::: Extracted text

The 2007 Brewbaker Tech­nology Magnet High School graduate said having cerebral palsy is something that forces her to work harder for what she wants -- to learn to overcome obstacles she may face along the way.

One obstacle is learning how to ride a bike. A huge goal of hers is to compete in a triathlon. First, she has to learn how to balance on a bike.
"I have the swimming and running parts down for the tri­athlon," she said. "Just not the bike. Having CP, my balance and coordination are not very good."

At just 21 years old, Claire has had to overcome a lot of stares, a lot of questions, and a lot of providing the same an­swers to why she walks and runs differently.

"When I was younger, I was really shy and didn't have a lot of confidence in myself, mostly because of having CP," she said. "I was afraid of what everyone thought of me. Today, I have a lot more confidence in myself and things I do."

Her dad thinks somewhere, somebody must have said some­thing to her.
"Or, it could be her mama's and my fault," he said. "We were probably overprotective, but as a parent, what are you supposed to do?"

After Claire's third mile on her early morning training run, she quits talking to her dad.

"Yeah, she's 'in' now," he ex­plains of her focus.

He moves on, and soon drives past Five Guys Burgers and Fries.

Gary Bridges thinks his daughter has something to prove.
If anything, like any daugh­ter, she likes to prove him wrong, but usually comes back with a "You were right."

Like, not being triathlon ready because of the imbalance on the bike. Needing new run­ning shoes -- she was content wearing her old ones until after the Montgomery Half. Dad con­vinced her otherwise, and she shaved four minutes off a train­ing run.

Her training this morning at EastChase is complete. She ran four miles, and followed it up with an hour workout at Gold's Gym -- where she focused on her shoulders, and for fun, her abs.

It is now 6:15 a.m. The sun is just starting to rise. Claire has already finished her two-hour workout as more people begin to show up at the gym.
Claire hopes to finish Satur­day's half marathon in less than three hours, but won't be both­ered if she finishes between 2:30 or 2:45. Her training has been on pace to meet that goal.

She has run parts of the training course about 10 times, so she knows it well. Still, there are internal doubts.

"It's not the pain, because I know I can cover the distance," she said. "It is a confidence is­sue.

"There are some days I can do the four miles in 40 minutes, but sometimes, I do 11-minute miles. I beat myself up if I don't run what I wanted to, or if I missed a run, or a workout."

It is what a runner says. If her goal is to fit in, she's there.

::::::

Exercise tasks:
a - According to the article about Claire's training, in what year did she graduate from Brewbaker Technology Magnet High School?
b - List every school, business, or location named in the article about Claire's training.

::: Data under study

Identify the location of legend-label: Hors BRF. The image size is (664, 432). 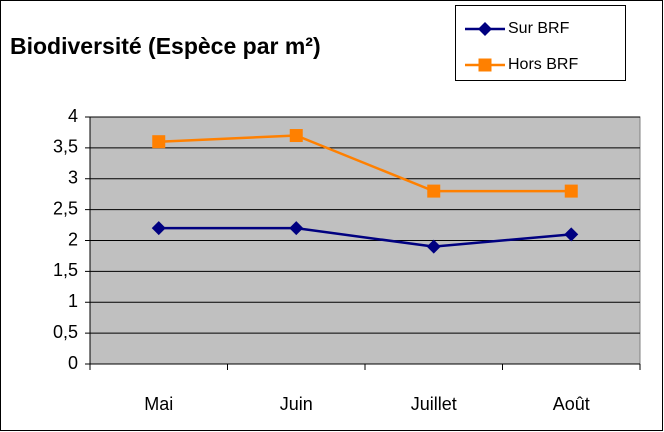
(543, 64). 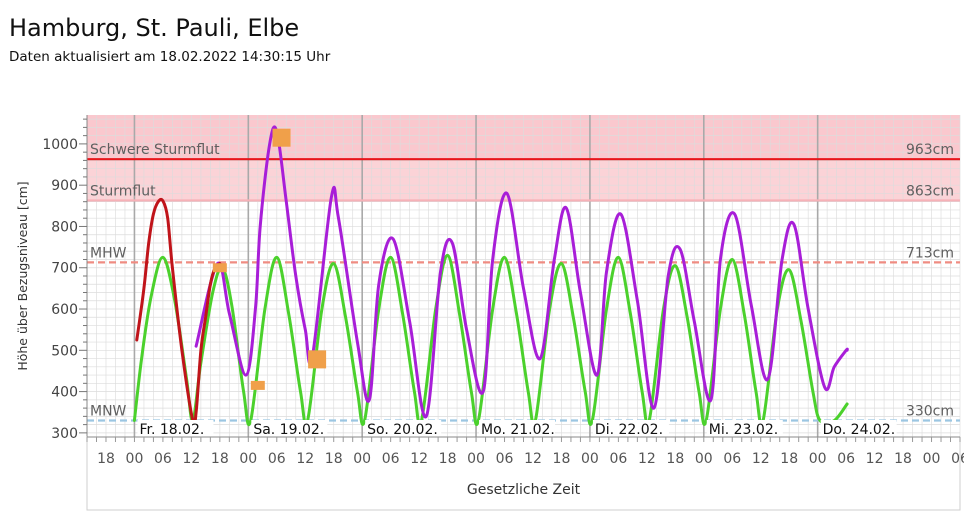 What do you see at coordinates (930, 150) in the screenshot?
I see `threshold-value-severe: 963cm` at bounding box center [930, 150].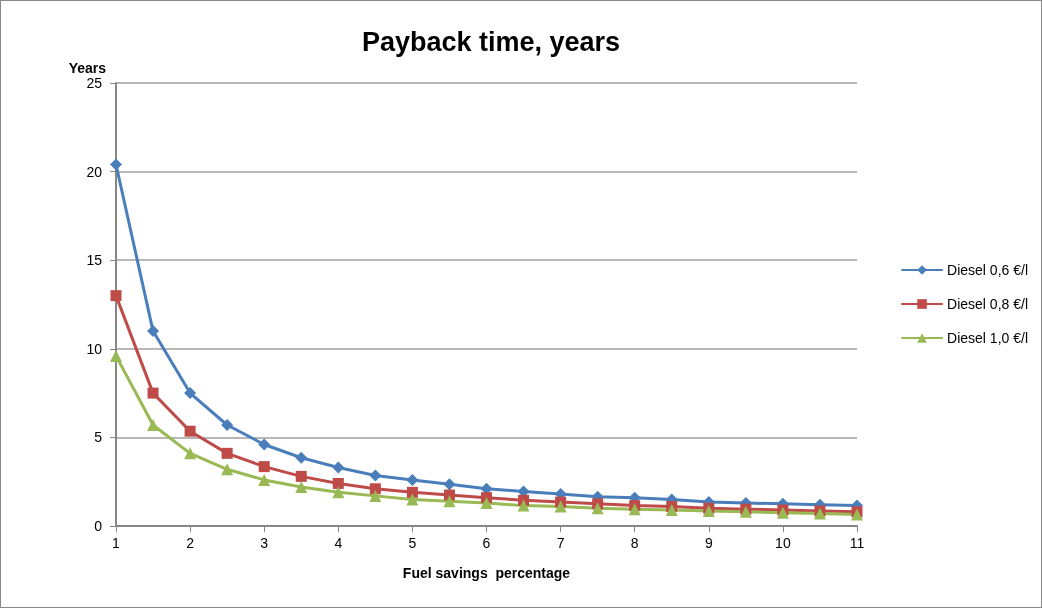  Describe the element at coordinates (486, 573) in the screenshot. I see `x-axis-title: Fuel savings percentage` at that location.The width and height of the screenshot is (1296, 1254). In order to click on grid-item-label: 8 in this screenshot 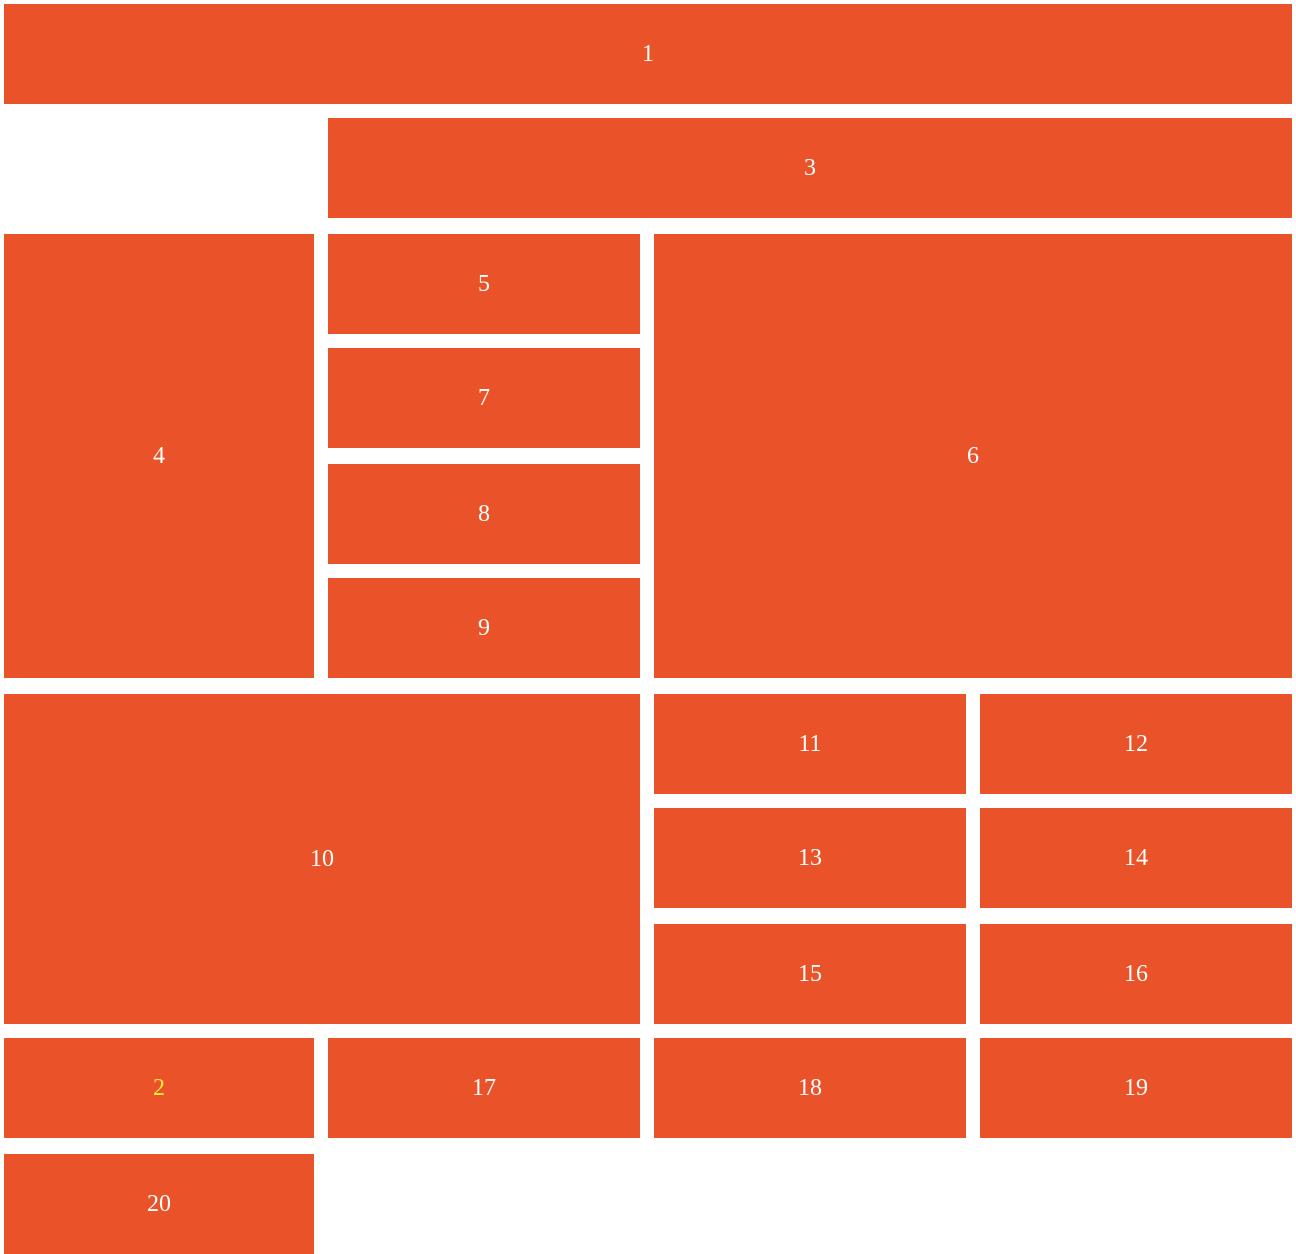, I will do `click(484, 514)`.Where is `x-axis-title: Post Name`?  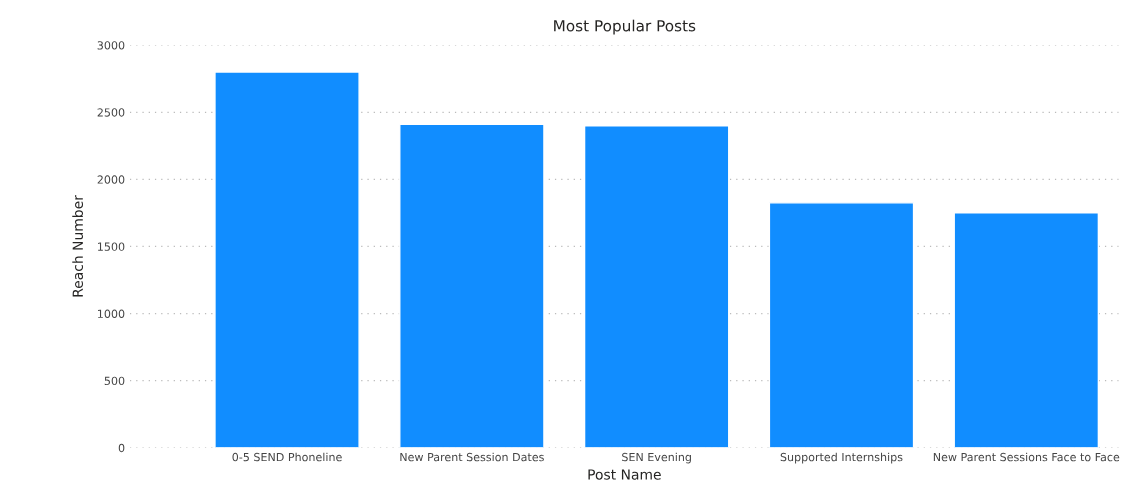 x-axis-title: Post Name is located at coordinates (624, 474).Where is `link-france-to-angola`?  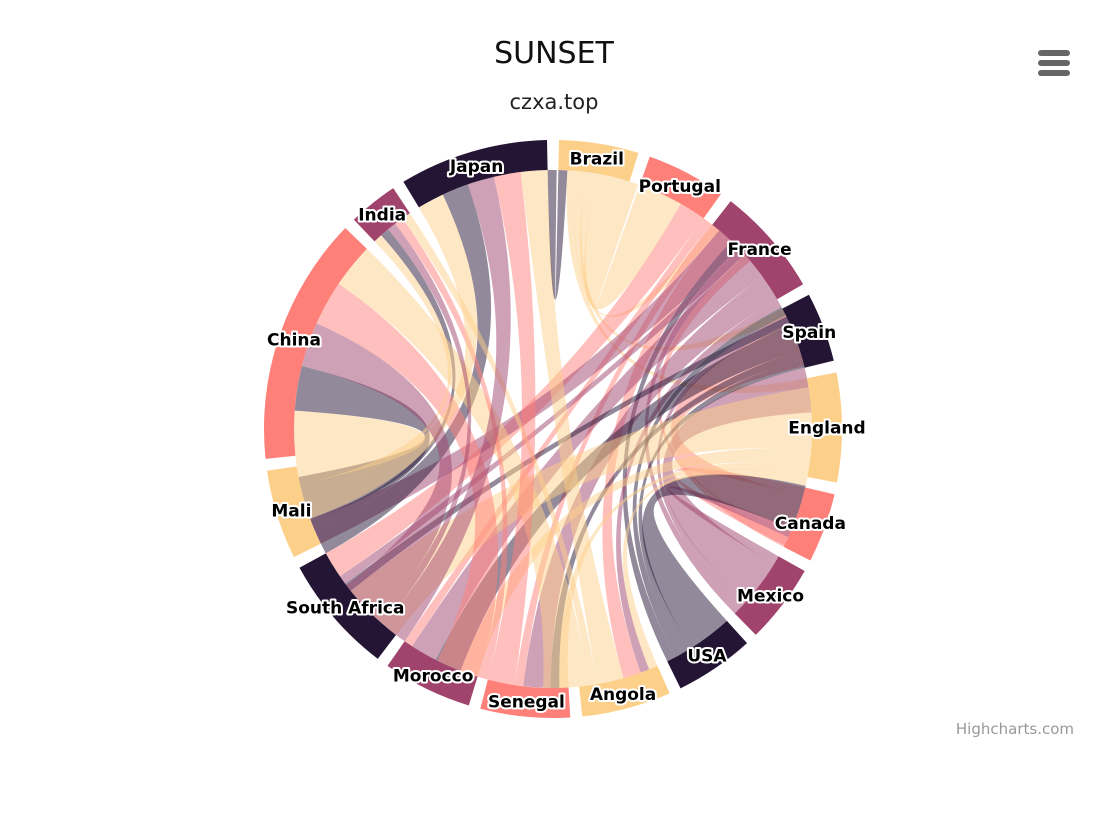 link-france-to-angola is located at coordinates (699, 486).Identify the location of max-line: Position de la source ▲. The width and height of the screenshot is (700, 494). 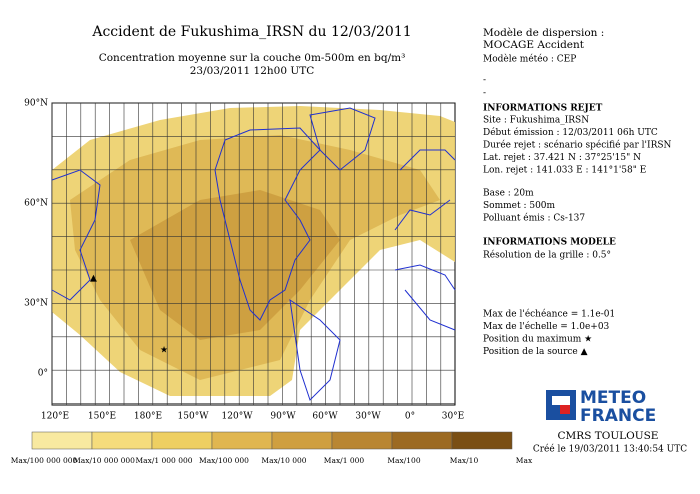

::::::

Solutions to each task:
a - 2007

b - Brewbaker Technology Magnet High School, Five Guys Burgers and Fries, EastChase, Gold's Gym